A beautiful blue sky overhead on this Thursday afternoon isn't giving much to complain about.
So far, this dry stretch hasn't put any sort of dent in drought conditions, but we'll keep an eye on that as rain is still not in the extended forecast. Expect nothing but calm weather conditions for the rest of today. Temperatures tonight will dip down into the lower 60s and patchy fog will develop in some spots.
Temperatures will gradually warm over the next several days, thanks to an upper level ridge. That ridge is also keeping us dry for the next several days. We've already gone four consecutive days without rain this week. Humidity will creep up some, but it's not going to feel terribly muggy outside. However, it will feel terribly hot outside by next week. We're looking at a stretch of days of highs in the 90s. No relief is coming in the rain department from day to day. But I will say, this hot stretch does look short-lived and temperatures look to cool back down by next weekend.

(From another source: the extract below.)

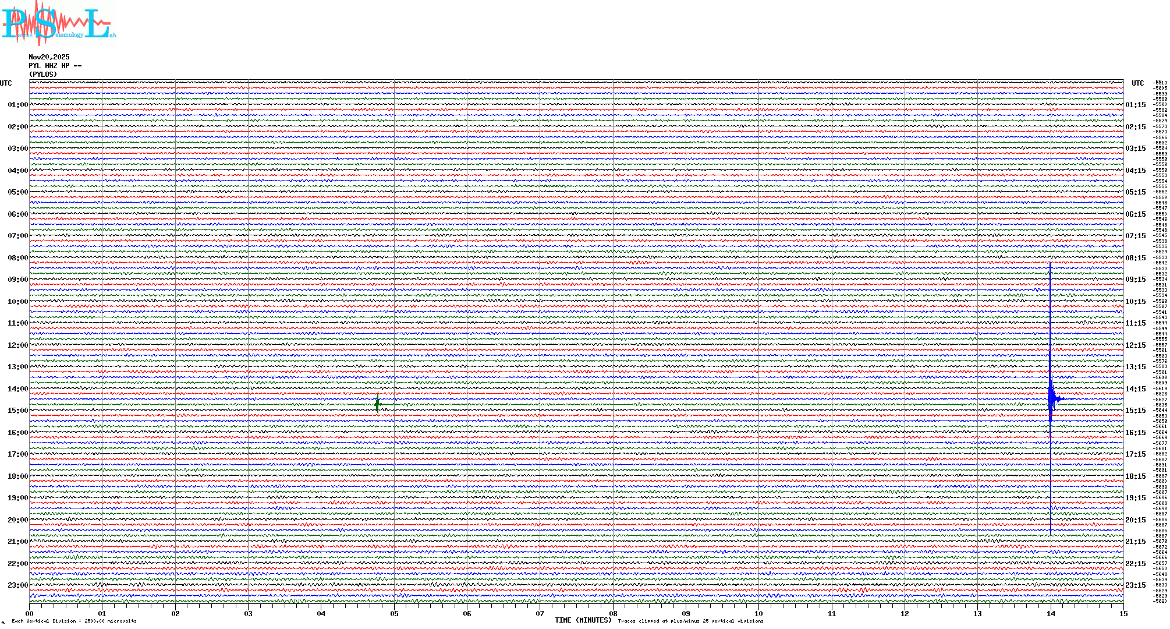Click the left UTC axis label
1170x629 pixels.
(x=6, y=83)
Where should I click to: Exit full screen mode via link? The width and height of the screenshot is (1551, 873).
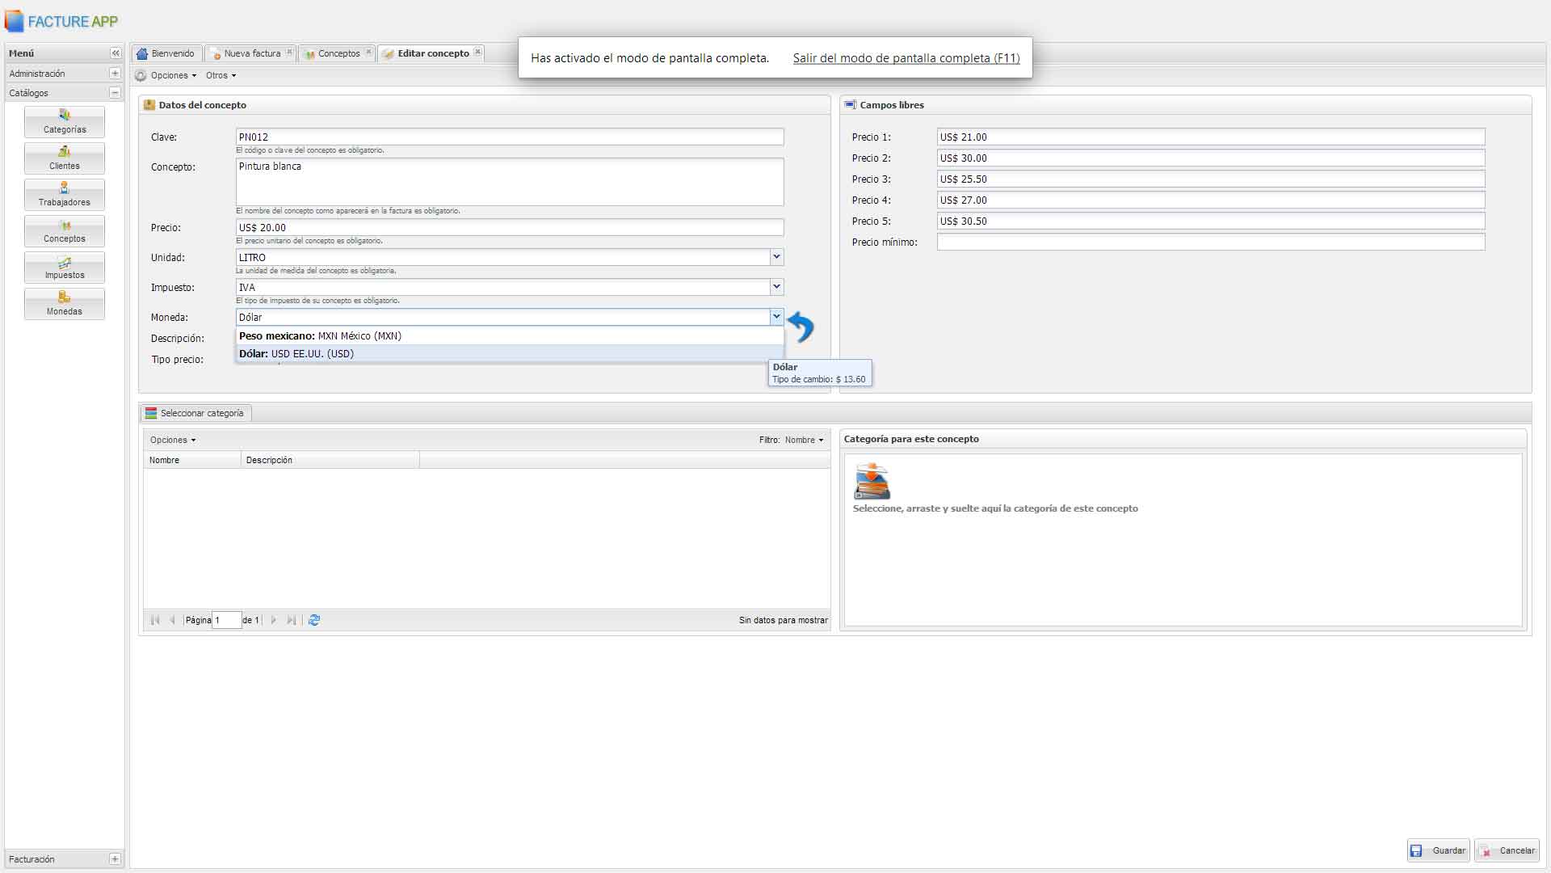click(906, 58)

The 7 day forecast just sums together everything I've discussed thus far. We will keep you updated next Thursday on the updated drought monitor as we potentially go 11 days without rain here in the Tennessee Valley.
Let's turn the attention now to the tropics. Tropical Storm Fiona is moving west at about 14 mph at this time. Fiona is not expected to strengthen into a hurricane. I will get into the details as to why in just a moment. Fiona is forecast to hit the northern Lesser Antilles by Friday evening, and approach Puerto Rico by Sunday morning.
Fiona will interact with land and pockets of wind shear, which is why it is not expected to strengthen all too much over the next few days. In this map graphic, blue colors indicate areas of higher wind shear. Wind shear is important to hurricanes because the more vertically stacked a storm can be, the stronger the storm. Wind shear is a measure of the change in direction and speed of winds as you increase altitude over a given area. Thus, strong wind shear means a disorganized tropical system and little to no wind shear allows for the system to organize itself, in turn making it stronger.
Right now, sea surface temperatures are warm, which would add fuel to a tropical system. Wind shear and land interaction however will really inhibit any chance for significant strengthening. The friction between the storm system and mountainous land basically causes the storm to lose its organization. That doesn't mean it can't re-organize, but chances become less likely.
We will keep an eye on Tropical Storm Fiona as it interacts with land for the first time in the coming days. We will keep you updated on the track and intensity of Fiona, and if there are any changes to the forecast.